| PROMPT |
Exactly as they appear, write the lines from the one containing "Add Amedspor vs" to the final line of the entries, leaving pictures out.

[Saved entries]

*-*-*

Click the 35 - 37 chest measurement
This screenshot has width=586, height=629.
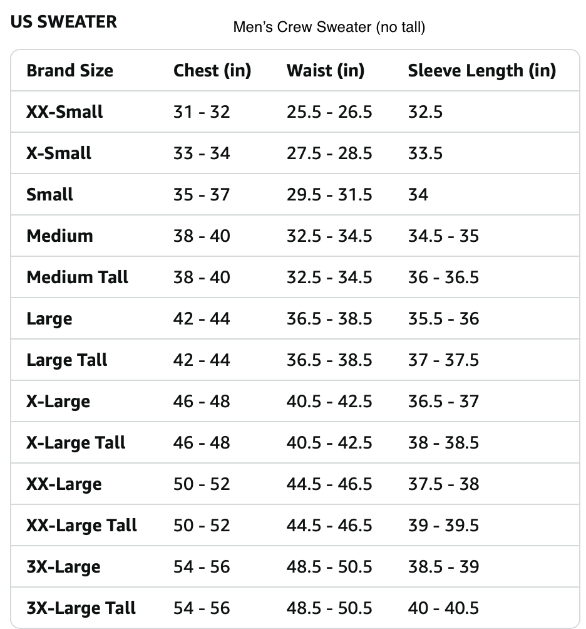(x=202, y=195)
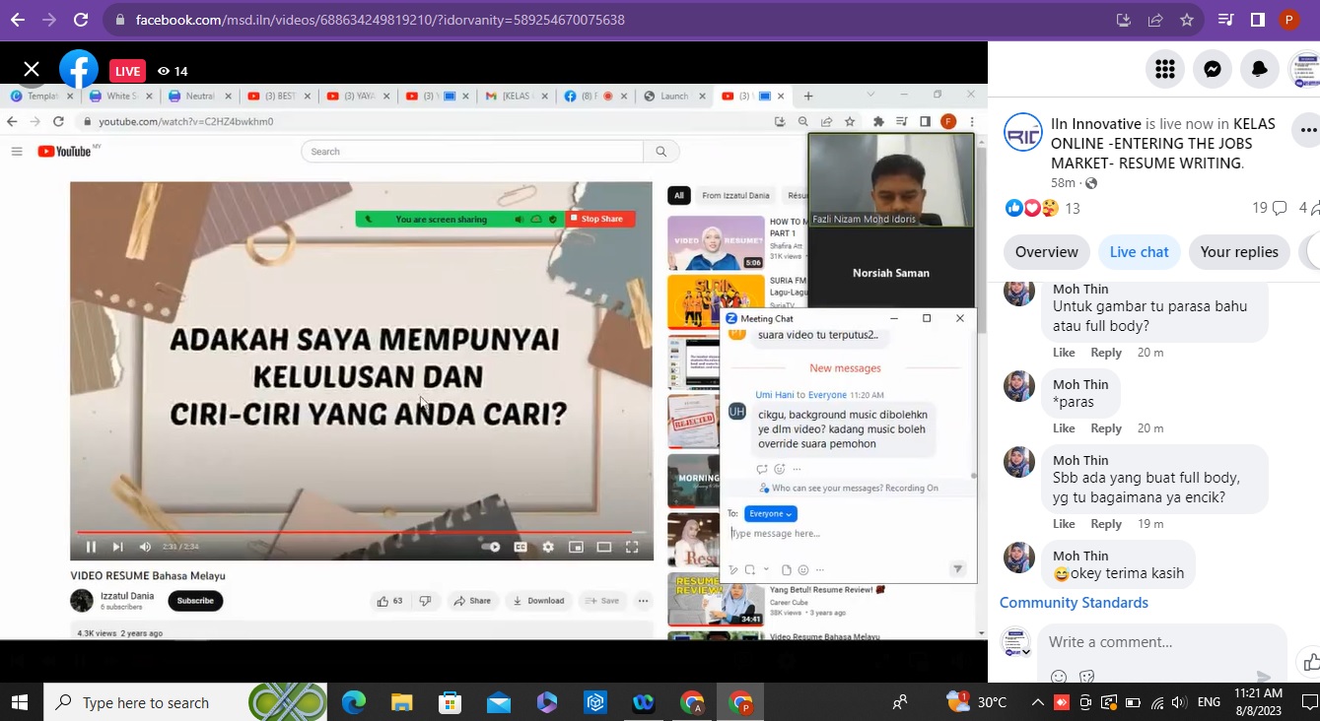Switch to the Overview tab

1046,252

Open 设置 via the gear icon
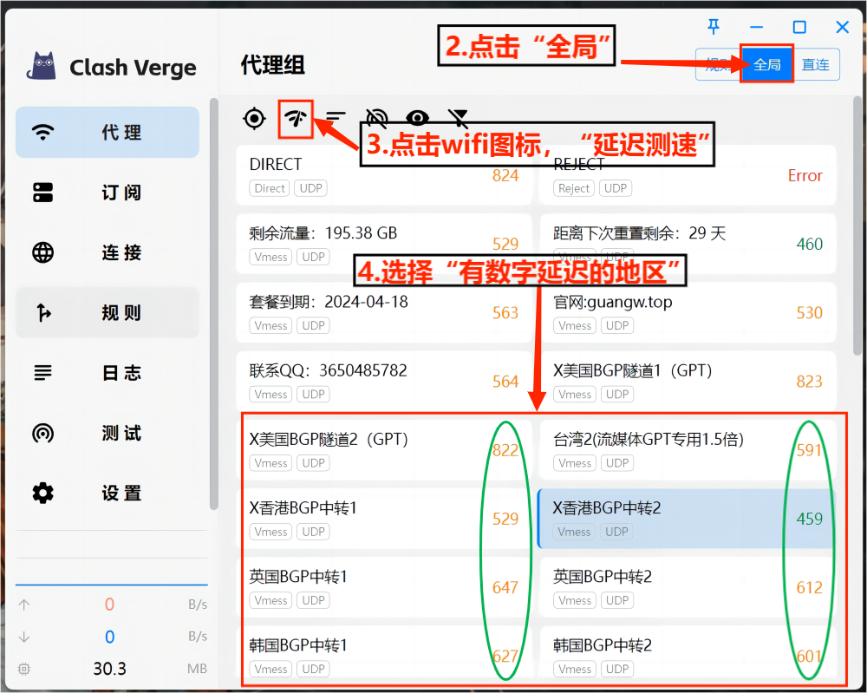[42, 494]
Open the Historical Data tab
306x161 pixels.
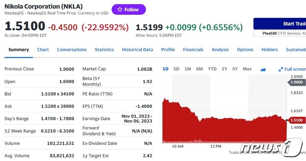pyautogui.click(x=137, y=50)
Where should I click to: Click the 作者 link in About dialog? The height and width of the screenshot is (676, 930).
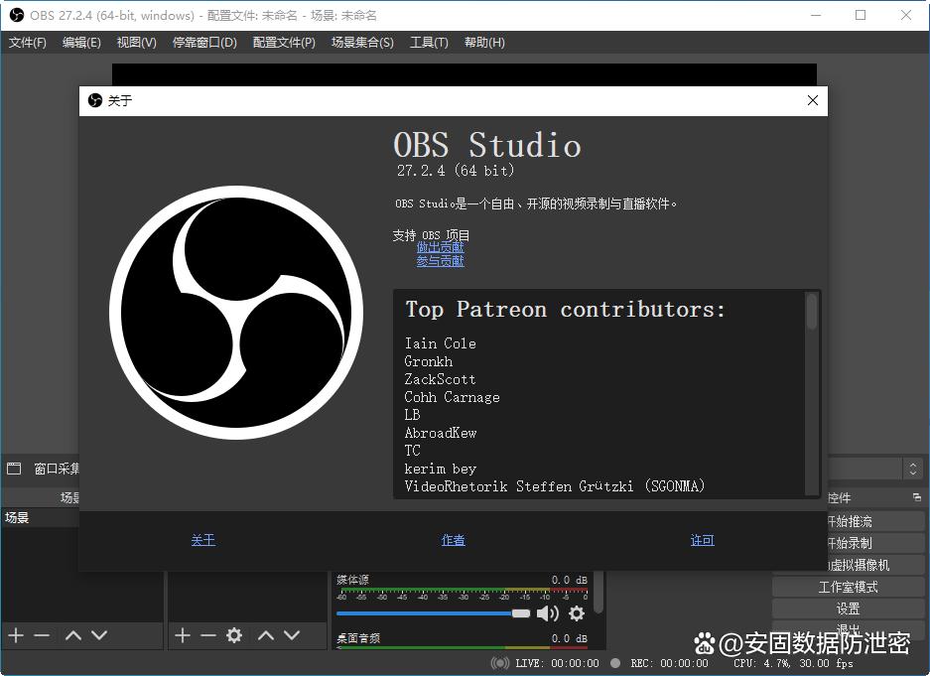click(453, 540)
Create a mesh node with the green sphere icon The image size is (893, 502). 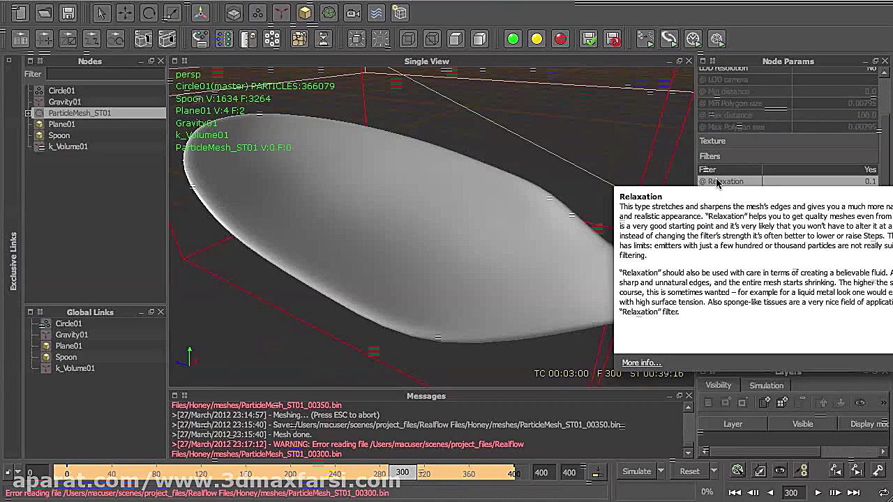[328, 13]
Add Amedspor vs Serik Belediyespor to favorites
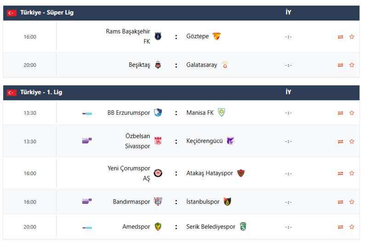 tap(352, 227)
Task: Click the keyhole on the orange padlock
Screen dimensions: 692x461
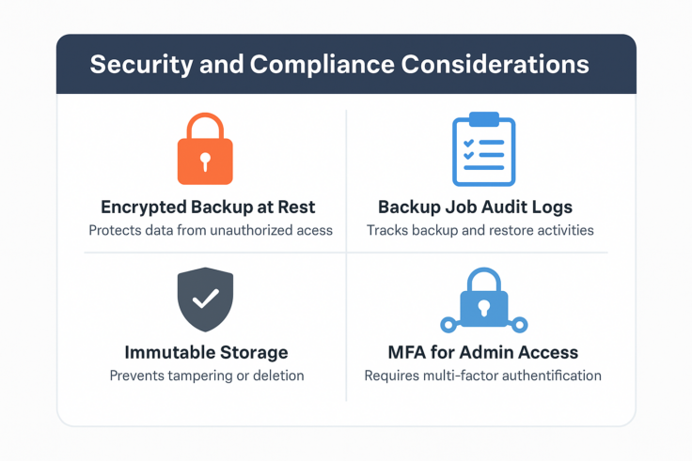Action: point(205,162)

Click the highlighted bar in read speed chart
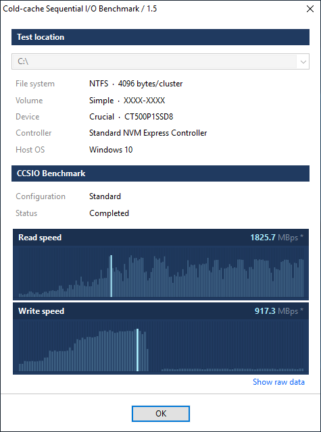(111, 276)
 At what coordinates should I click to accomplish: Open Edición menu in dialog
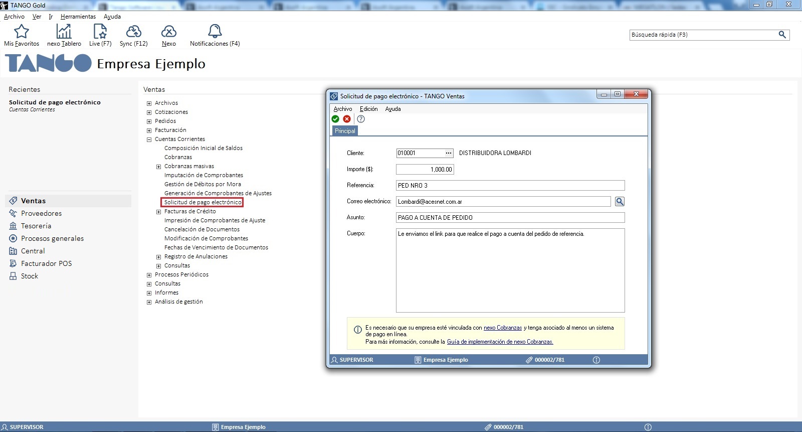coord(368,109)
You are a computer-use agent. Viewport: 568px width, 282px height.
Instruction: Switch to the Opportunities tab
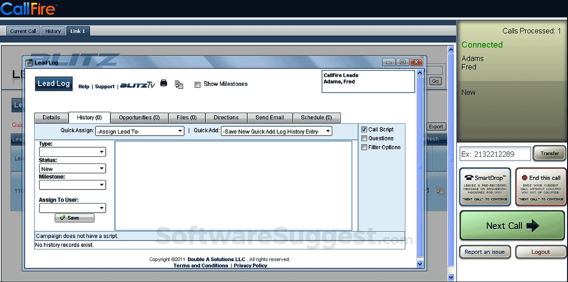click(x=140, y=118)
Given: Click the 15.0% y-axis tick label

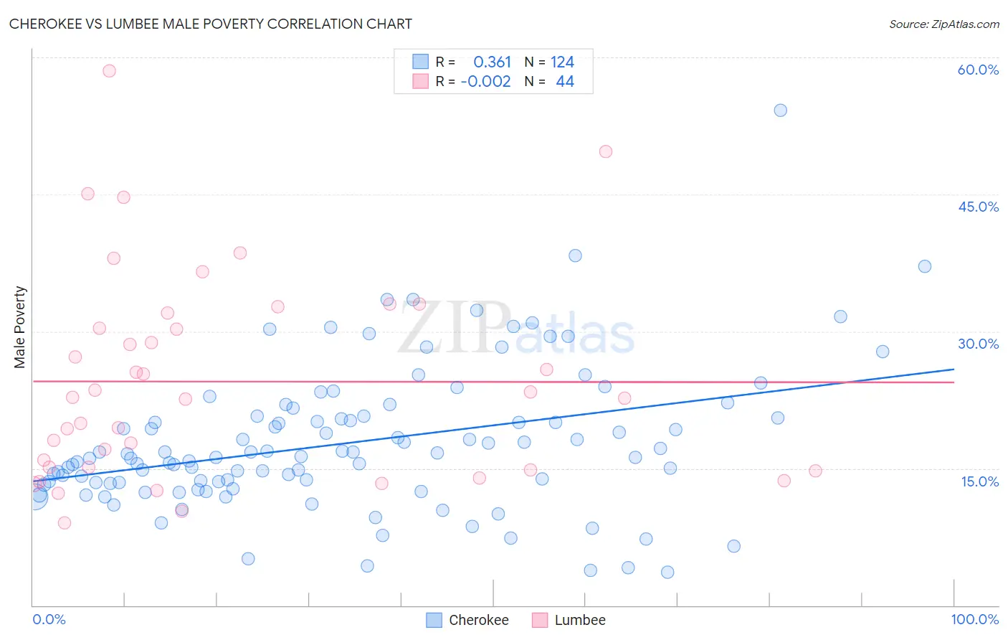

*-*-*

| ANSWER BOX |
Add Amedspor vs Serik Belediyespor to favorites
 tap(352, 227)
Task: Click the keyhole on the orange padlock
Screen dimensions: 692x461
Action: point(205,162)

Click the highlighted bar in read speed chart
(111, 276)
 At what coordinates should I click to accomplish: Open Edición menu in dialog
coord(368,109)
You are a computer-use agent. Viewport: 568px width, 282px height.
Instruction: Switch to the Opportunities tab
click(x=140, y=118)
Given: Click the 15.0% y-axis tick label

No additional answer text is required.